In the October 6th 2019 election, Veseli was the PDK's nominee for the prime ministership of Kosovo. His party took the third place with 178,637 votes (21.23%), with Veseli winning 145,881 votes.

==War crimes trial==
On 24 June 2020, the Kosovo Specialist Chambers and Specialist Prosecutor's Office located in The Hague filed a ten-count indictment for the court's consideration. The indictment charged Veseli, Hashim Thaçi, Rexhep Selimi and Jakup Krasniqi for crimes against humanity and war crimes, including murder, enforced disappearance of persons, persecution, and torture, allegedly occurring during the 1998-99 Kosovo War. The defendants were charged with approximately 100 murders of Kosovo Albanians, Serbs, Roma, and political opponents.
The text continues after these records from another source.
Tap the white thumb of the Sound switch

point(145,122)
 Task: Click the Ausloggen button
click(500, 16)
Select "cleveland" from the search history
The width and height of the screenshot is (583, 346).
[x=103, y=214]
According to the press release, the Specialist Prosecutor stated that it was necessary to make the issue public due to repeated efforts by Thaçi and Veseli to obstruct and undermine the work of the Kosovo Specialist Chambers.

Veseli voluntarily surrendered to the tribunal after he was charged, claiming that he saw the trial as "an opportunity to finally answer the false allegations and rumours that have been circulating for many years". He pleaded not guilty on 10 November 2020. The trial of the four defendants, expected to last for several years, began in April 2023.

On 16 September 2026, Thaci, Krasniqi, Selimi and Veseli were found guilty of war crimes that included murder, torture, cruel treatment and arbitrary detention, and sentenced to prison. Veseli received 18 years.